Microwave-induced enhancements in the structural, optical, dielectric, and magnetic properties of Er2O3/MgO nanocomposites

Abstract

Erbium-trioxide (Er2O3) and magnesium oxide (MgO) nanocomposite were effectively synthesized in the form of crystalline powder using a microwave irradiation approach. Various techniques were employed for identifying crystalline structure, FTIR fingerprint region, fluorescence emission behaviors, and surface morphology, dielectric, and magnetic properties using PXRD, FTIR spectroscopy technique, fluorescence spectroscopic technique, SEM analysis, frequency vs. dielectric constant, and MH curve analysis, respectively. Confirmation of the metal-oxygen bond such as Er2O3, and MgO was established through the analysis of stretching frequencies in the FTIR spectrum. The PXRD results using Rietveld refinement confirmed the crystalline nature of the synthesized nanoparticles, consisting of Er2O3, and MgO with unit cell compositions ~ 94.12 and ~ 5.88%, respectively.
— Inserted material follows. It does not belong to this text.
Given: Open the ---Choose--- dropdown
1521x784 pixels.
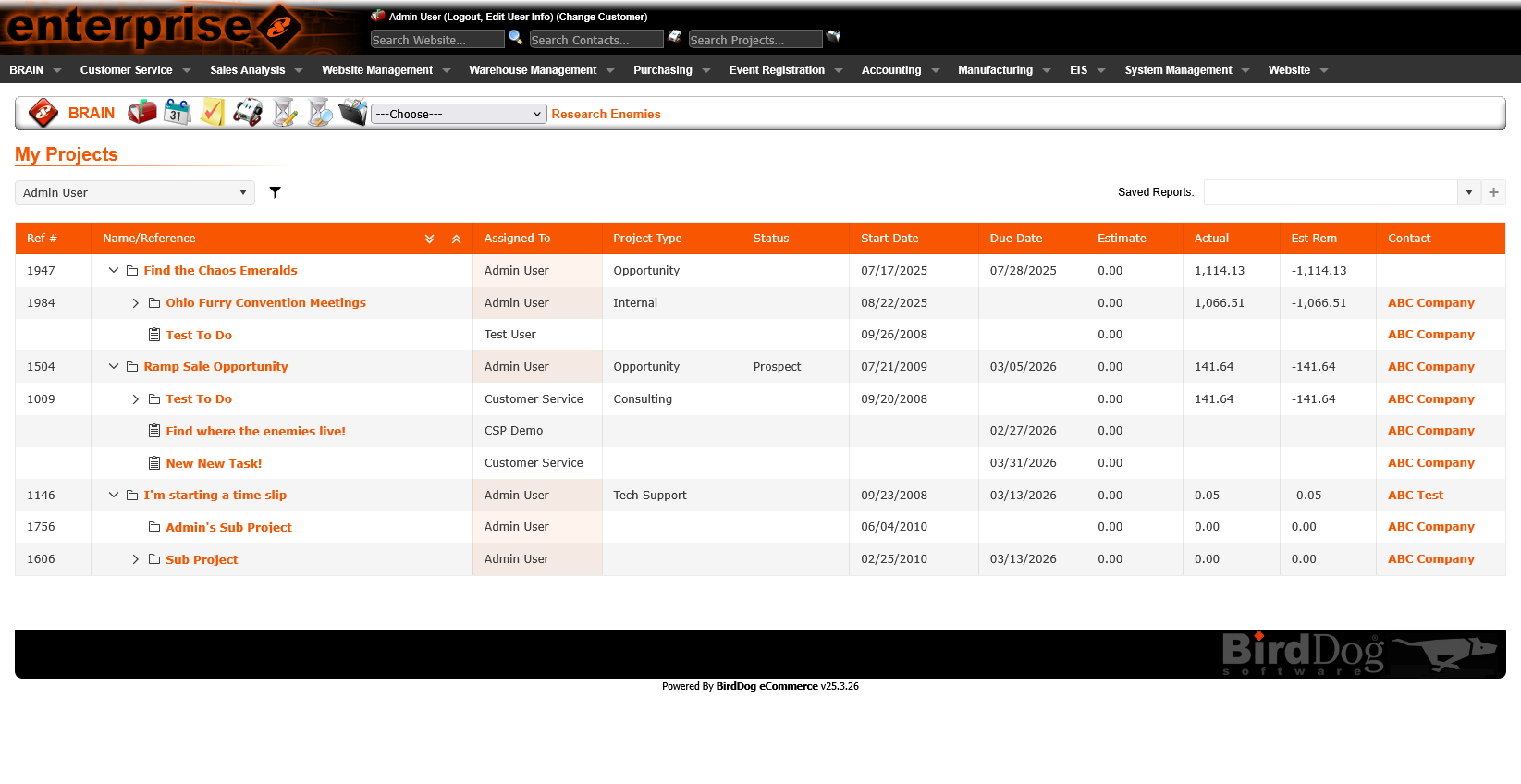Looking at the screenshot, I should pyautogui.click(x=459, y=114).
SEM imaging provided insights into the morphology of the particles, revealing a spherical shape with noticeable agglomeration. The elemental compositions such as Erbium (Er) and Oxygen (O), were validated by the EDS spectrum, confirming the successful achievement of Er2O3, and MgO nanoparticle in the synthesized composite. In addition, the vibrating sample magnetometer (VSM) graph illustrated the paramagnetic behavior of the doped Er2O3/MgO composite at room temperature. The thorough examination of the synthesized Er-MgO NPs, covering structural, morphological, and magnetic characteristics, contributes to a comprehensive understanding of their properties.